Now we can do the math for the new reward system

`P (getting an epic per run) = 1 - (16/20) * (16/20) * (16/20) = 0.488% - so we're slightly more likely to get an epic now.`

`You have three chances to for each of 10, 14, 18 and 20. If we received an epic we'd expect it to be in a ratio of 1:1:1:1.`

`You expect triplicate rolls once ever 4000 times and duplicate rolls once just a hint less than 10% of the time.

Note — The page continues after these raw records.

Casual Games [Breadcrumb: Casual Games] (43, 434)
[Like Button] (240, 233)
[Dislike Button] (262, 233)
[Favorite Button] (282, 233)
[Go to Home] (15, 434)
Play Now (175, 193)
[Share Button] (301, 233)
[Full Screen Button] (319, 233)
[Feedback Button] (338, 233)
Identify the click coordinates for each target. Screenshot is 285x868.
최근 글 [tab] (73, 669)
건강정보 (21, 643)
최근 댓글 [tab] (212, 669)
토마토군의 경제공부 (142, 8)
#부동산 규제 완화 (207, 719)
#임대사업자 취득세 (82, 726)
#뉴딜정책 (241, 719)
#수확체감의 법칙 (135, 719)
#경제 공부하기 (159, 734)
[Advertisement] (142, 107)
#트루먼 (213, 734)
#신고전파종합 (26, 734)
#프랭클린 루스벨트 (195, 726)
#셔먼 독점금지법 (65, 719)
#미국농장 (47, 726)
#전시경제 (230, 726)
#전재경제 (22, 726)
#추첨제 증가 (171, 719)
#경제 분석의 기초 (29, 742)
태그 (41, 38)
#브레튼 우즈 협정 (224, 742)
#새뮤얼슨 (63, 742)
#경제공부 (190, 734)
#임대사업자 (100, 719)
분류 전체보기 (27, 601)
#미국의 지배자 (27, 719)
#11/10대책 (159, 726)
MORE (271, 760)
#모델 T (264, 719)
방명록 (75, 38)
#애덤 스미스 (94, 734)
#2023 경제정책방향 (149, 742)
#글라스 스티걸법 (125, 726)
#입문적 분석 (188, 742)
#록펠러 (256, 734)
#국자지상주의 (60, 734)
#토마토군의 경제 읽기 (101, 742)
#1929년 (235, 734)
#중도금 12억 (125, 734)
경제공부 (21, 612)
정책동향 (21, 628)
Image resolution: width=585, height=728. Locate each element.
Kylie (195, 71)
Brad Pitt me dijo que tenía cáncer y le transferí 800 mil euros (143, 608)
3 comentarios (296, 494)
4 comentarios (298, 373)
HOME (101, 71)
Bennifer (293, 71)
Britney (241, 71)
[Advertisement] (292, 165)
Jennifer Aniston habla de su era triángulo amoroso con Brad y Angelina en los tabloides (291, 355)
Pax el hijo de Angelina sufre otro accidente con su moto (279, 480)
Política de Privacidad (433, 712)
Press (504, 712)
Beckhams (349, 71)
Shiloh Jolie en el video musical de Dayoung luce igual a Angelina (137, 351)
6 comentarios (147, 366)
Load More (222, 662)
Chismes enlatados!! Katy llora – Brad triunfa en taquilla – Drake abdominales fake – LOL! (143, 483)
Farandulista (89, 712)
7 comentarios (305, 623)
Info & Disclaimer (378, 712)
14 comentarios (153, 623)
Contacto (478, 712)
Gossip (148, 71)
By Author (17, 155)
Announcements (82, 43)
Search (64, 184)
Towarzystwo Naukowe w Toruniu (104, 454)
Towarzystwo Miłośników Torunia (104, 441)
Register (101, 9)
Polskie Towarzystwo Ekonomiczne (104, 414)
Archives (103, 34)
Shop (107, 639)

For simplicity sake, I'll increase the value of the rolls by 10% across the board.`

`die roll value = [ratio to be expected] * [epic number] * [duplicate modifier] / [sum of all ratios]`

`10 die value: 1 * 1 * (1.1) / 4 = 0.275`

`14 die value: 1 * 2 * (1.1) / 4 = 0.55`

`18 die value: 1 * 4 * (1.1) / 4 = 1.1`

`20 die value: 1 * 10 * (1.1) / 4 = 2.75`

`Summing up the values we get the number of epics we receive on average if we rolled an epic: 4.675`

`Multiplying that by the probability of getting an epic, we get an expected number of epics per run of:`

~~2.1777~~ 2.2814 epics per run using the current system.

So based on my math (which I admit may be in error), it looks like it’s actually a nerf to the expected value of the number of epics, if you could consistently unlock all the dice. If anyone feels like running through a simulation to test whether my math is correct, I welcome it.